As far as I can remember we were in London for about ten weeks or so and were then told that we were going back to Yorkshire for a rest. This meant another interminable rail journey and this time our progress was halted in Nottinghamshire and we detrained to spend the night in a disused mill in Long Buckby. Hard lying again and we found out in the morning that the reason for the delay was that during the night Sheffield was suffering what turned out to be it’s severest blitz of the War. When we did get to Sheffield it was not for a rest but to take possession of a gunsite in the grounds of a large school. It was a new site and we were to occupy a cluster of newly built wooden huts. This would have been fine were it not for the fact that they were constructed of new timber and as they were unlined it was possible to see daylight through the cracks in the walls. Add to that the fact that there were no beds, the floors were made of corporation paving flags upon which we slept with the customary three blankets and a groundsheet; and it really was very cold. To cap it all the powers that be decided it was time for us to have smallpox vaccination and inoculation against tetanus and typhoid. We were given it all in one arm and I shall never forget the following night lying on the cold, hard floor and feeling so ill.
The Sheffield blitz, whilst not being as severe as that of Coventry a few weeks earlier, nevertheless took out the whole of the central shopping district, the Moor, and when I used to go to Sheffield for meetings in the sixties, some twenty years later, there was still a row of temporary single storied shops. There was a follow up raid a couple of nights after we got settled in but not nearly as bad as the first one.
We went to two Heavy Anti Aircraft practice camps whilst I was in Britain. These were understandably sited on a remote part of the coast so that we fired out to sea and the of the two I visited, the first was on the Isle of Whithorn, almost on the outer extremity of the northern shore of the Solway Firth, and a more desolate spot it is hard to imagine. At least it was then! The other was at Weybourne, near Sheringham on the north coast of East Anglia and I remember this better for two reasons.
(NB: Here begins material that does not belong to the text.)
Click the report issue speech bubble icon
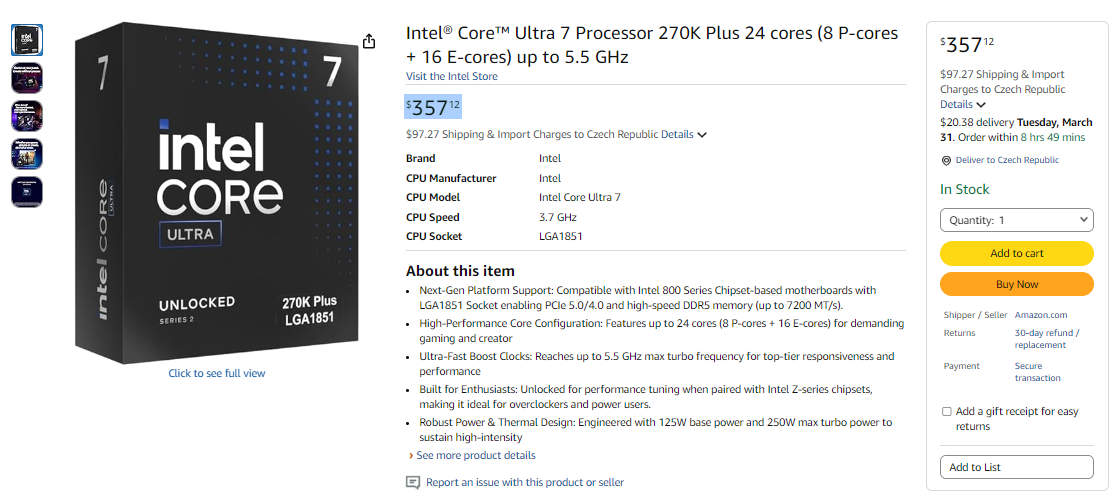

Firstly it was my first experience of seeing military rockets fired. They were mounted on rails and were at the very experimental stage so that many of them proceeded to turn head over heels almost as soon as they became airborne. They became much more sophisticated but I never saw them fired in anger. The other reason that I remember Weybourne is that it was from there that I went to O.C.T.U. There were two O.C.T.U.s for aspiring anti-aircraft gunners; one at Shrivenham in Wiltshire and the other at Llandrindod Wells in what was then Radnorshire (now Powys), and I was posted to the latter. I won’t dwell on how long it took me to get from the east coast to mid-Wales!